Fluid Diagnostics of Multiple Sclerosis

Fluid diagnostics serve to determine the typical central inflammatory reaction of MS, and are also an opportunity to rule out several differential diagnoses. For instance, a cell count increase in the cerebrospinal fluid of approx. 10 – 50/yl speaks to the presence of MS, whereby a lymphocellular and monocytic image forms. However, it is not uncommon for the cell count in MS patients to remain normal.

Furthermore, the diagnostics are intended to examine the presence of fluid-specific, oligoclonal bands as indication of intrathecal IgG synthesis. If oligoclonal bands are present in the fluid, but not in the serum, this is an indication of MS. Also typical of MS is if the fluid contains positive antibodies for various neurotropic viruses, such as measles, rubella and shingles. Should the findings in the fluid be insignificant with suspected MS, this should be reexamined after approximately one year. The fluid results typical of MS are not specific.

Electrophysiological Diagnostics of Multiple Sclerosis

The various evoked potentials are examined via electrophysiological diagnostics.
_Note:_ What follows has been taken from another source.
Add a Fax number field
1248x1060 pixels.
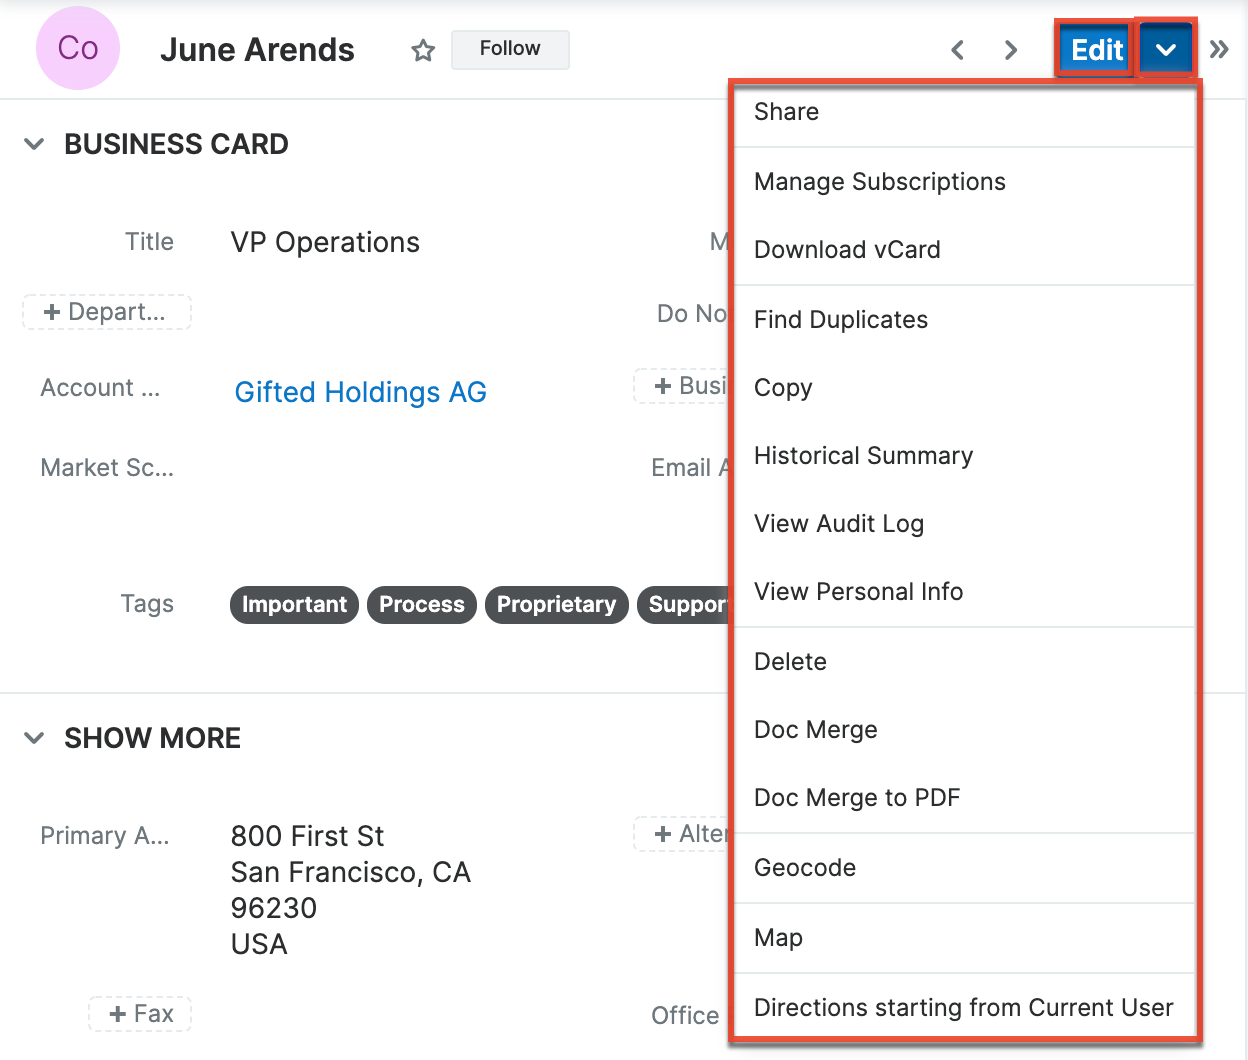[140, 1014]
These potentials can be used to infer functional impairments in the central nervous system. If demyelination processes are occurring, this results in latency delays in the cortical stimulus response as a sign of retarded transmission of stimuli.

The visual (VEP), acoustic (AEP), sensory (SEP), or motor evoked potentials (MEP) are common examinations. Should the clinical evaluation reveal uncertainties as to whether the neuronal pathology is peripheral or central, the electrophysiological examination may, for instance, be supplemented with neurography or electromyography in a few differential diagnostic areas.